*** Available data Section Begins ***
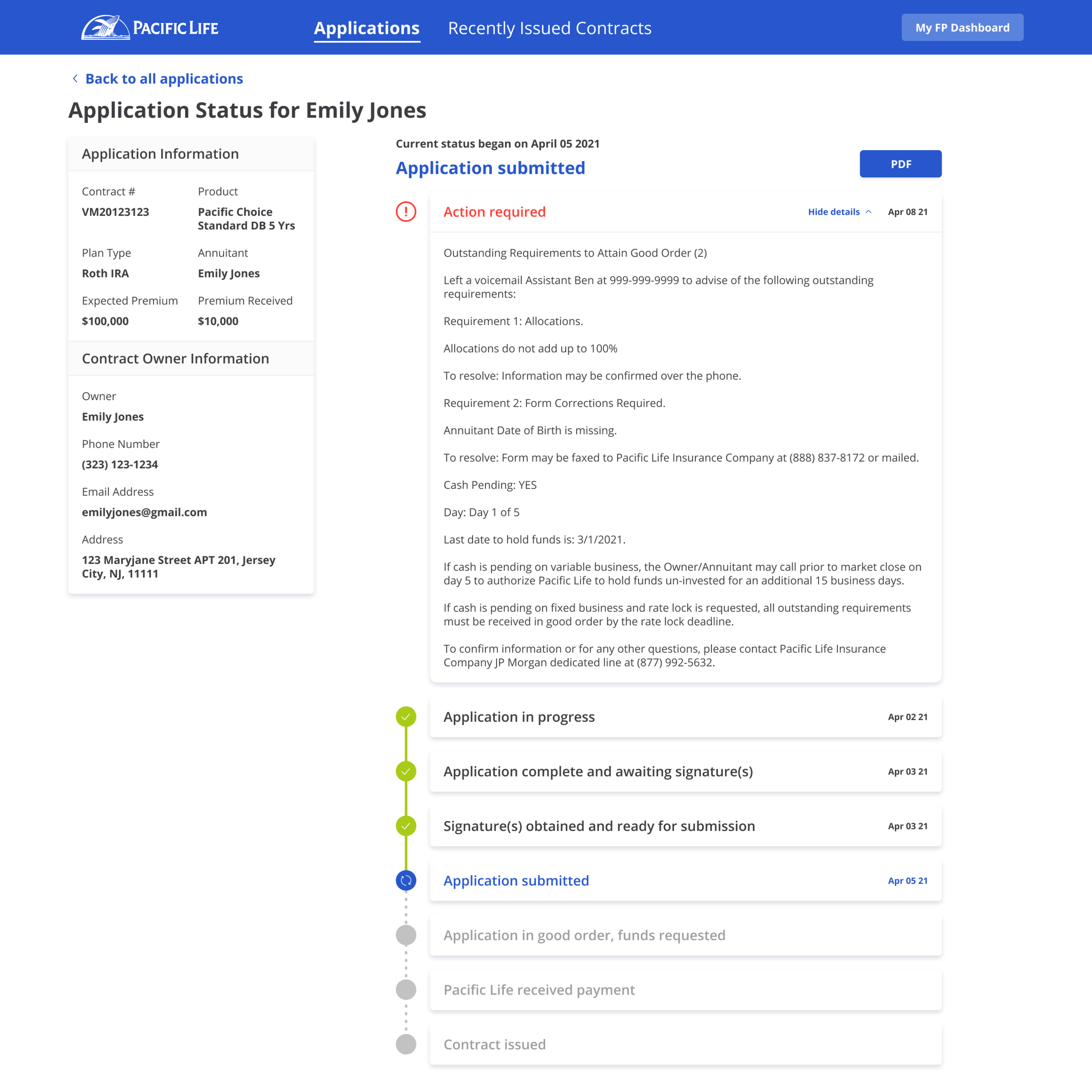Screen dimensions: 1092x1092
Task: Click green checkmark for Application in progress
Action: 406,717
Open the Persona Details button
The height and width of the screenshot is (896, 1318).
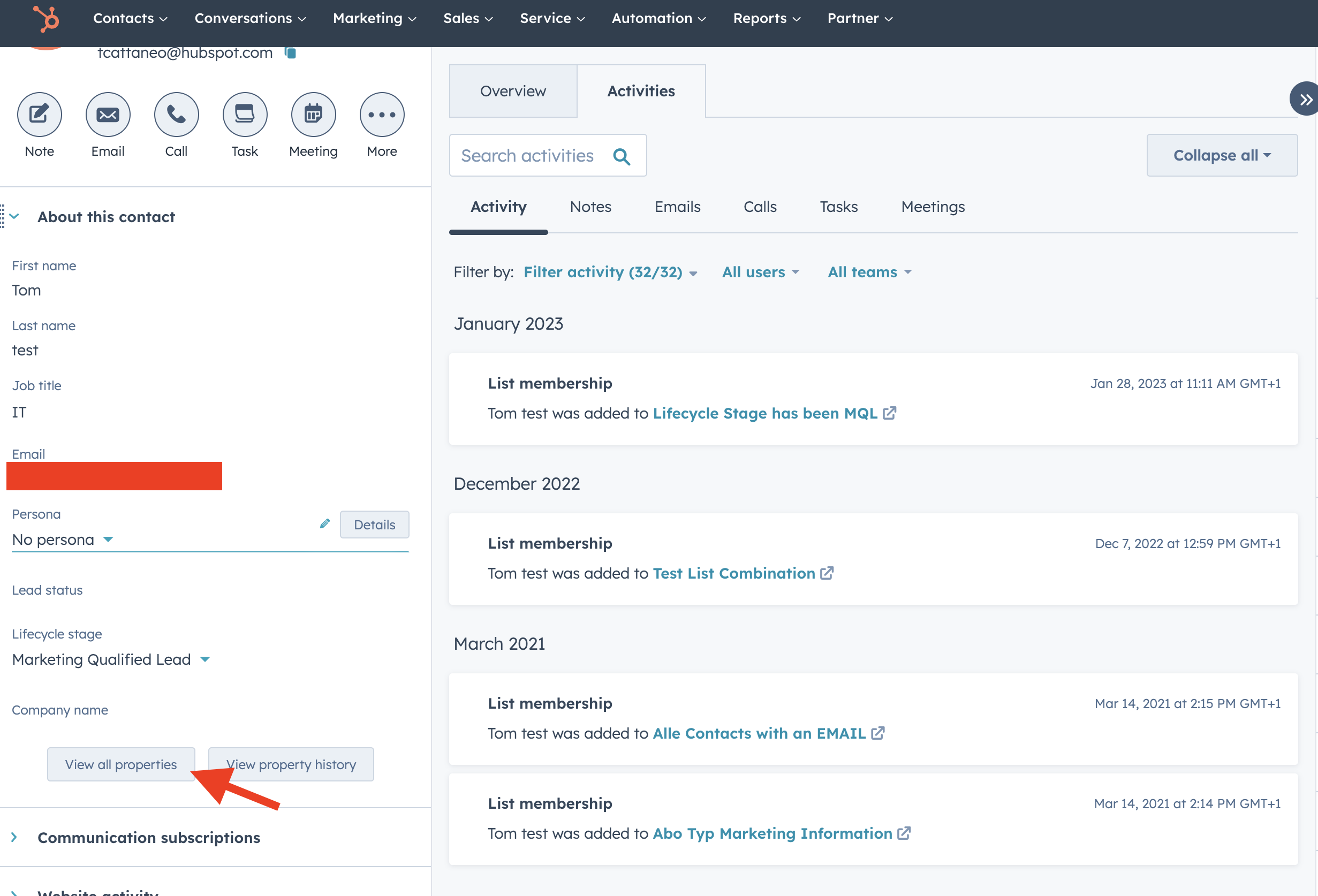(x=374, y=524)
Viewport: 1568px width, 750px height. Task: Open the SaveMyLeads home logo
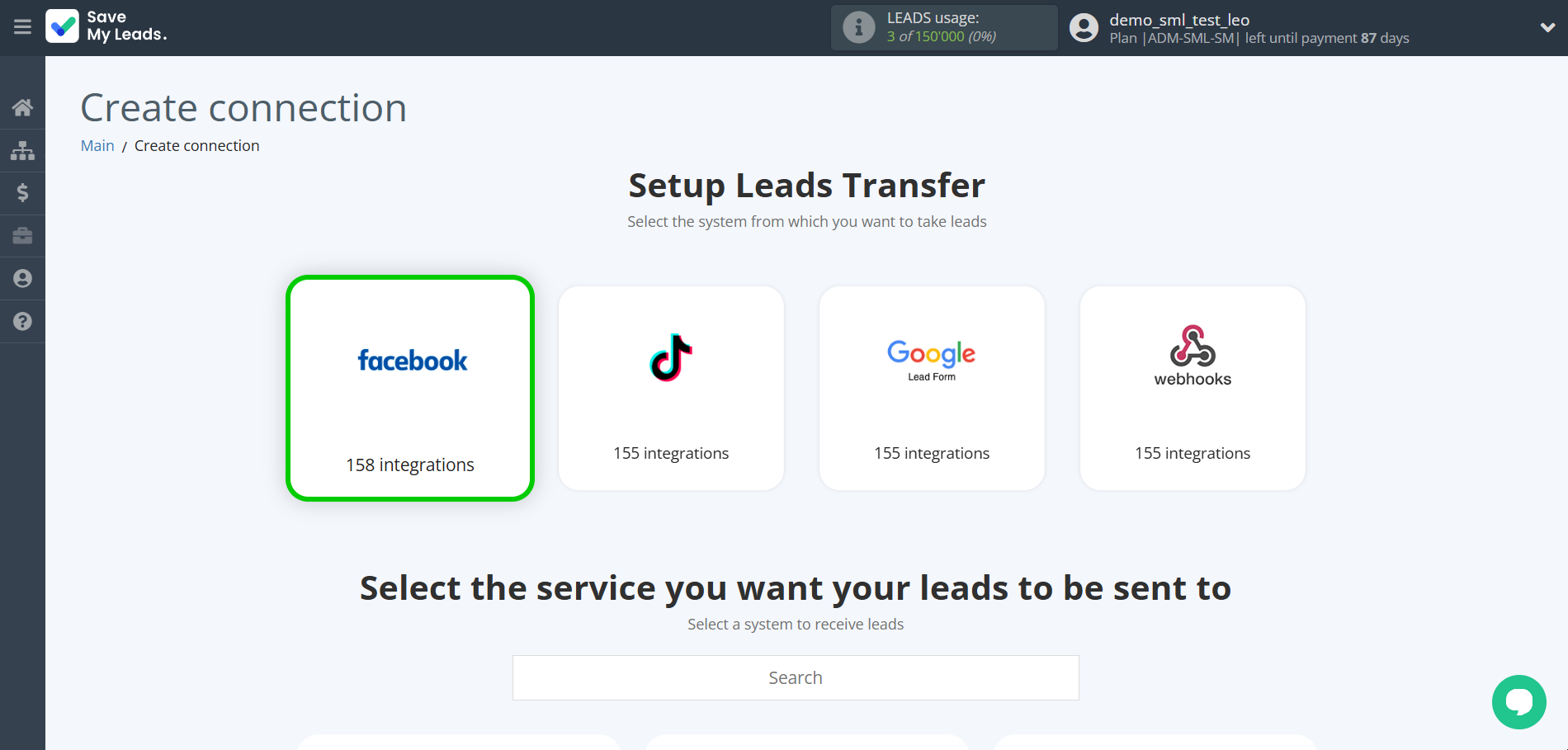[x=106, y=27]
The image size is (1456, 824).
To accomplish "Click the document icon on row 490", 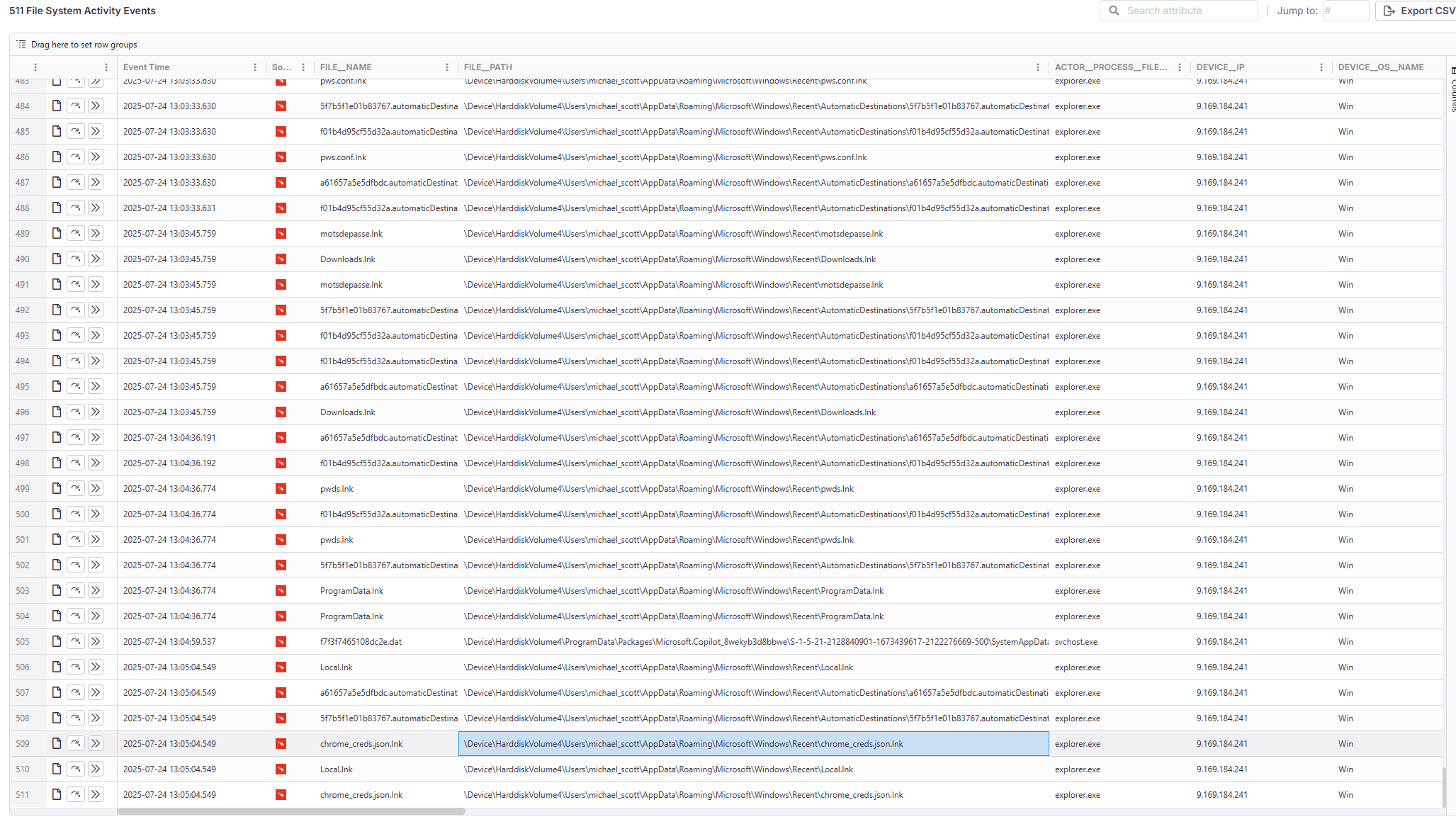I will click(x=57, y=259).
*** Available data Section Ends ***
What the task asks =>
Please return the data above exactly as it stands from the line with "Open the Persona Details button" to the line with "The image size is (1456, 824).", keeping both of those lines but none of the pictures.

Exercise response =>
Open the Persona Details button
The height and width of the screenshot is (896, 1318).
(x=374, y=524)
Viewport: 1568px width, 750px height. Task: Open the SaveMyLeads home logo
[x=106, y=27]
The image size is (1456, 824).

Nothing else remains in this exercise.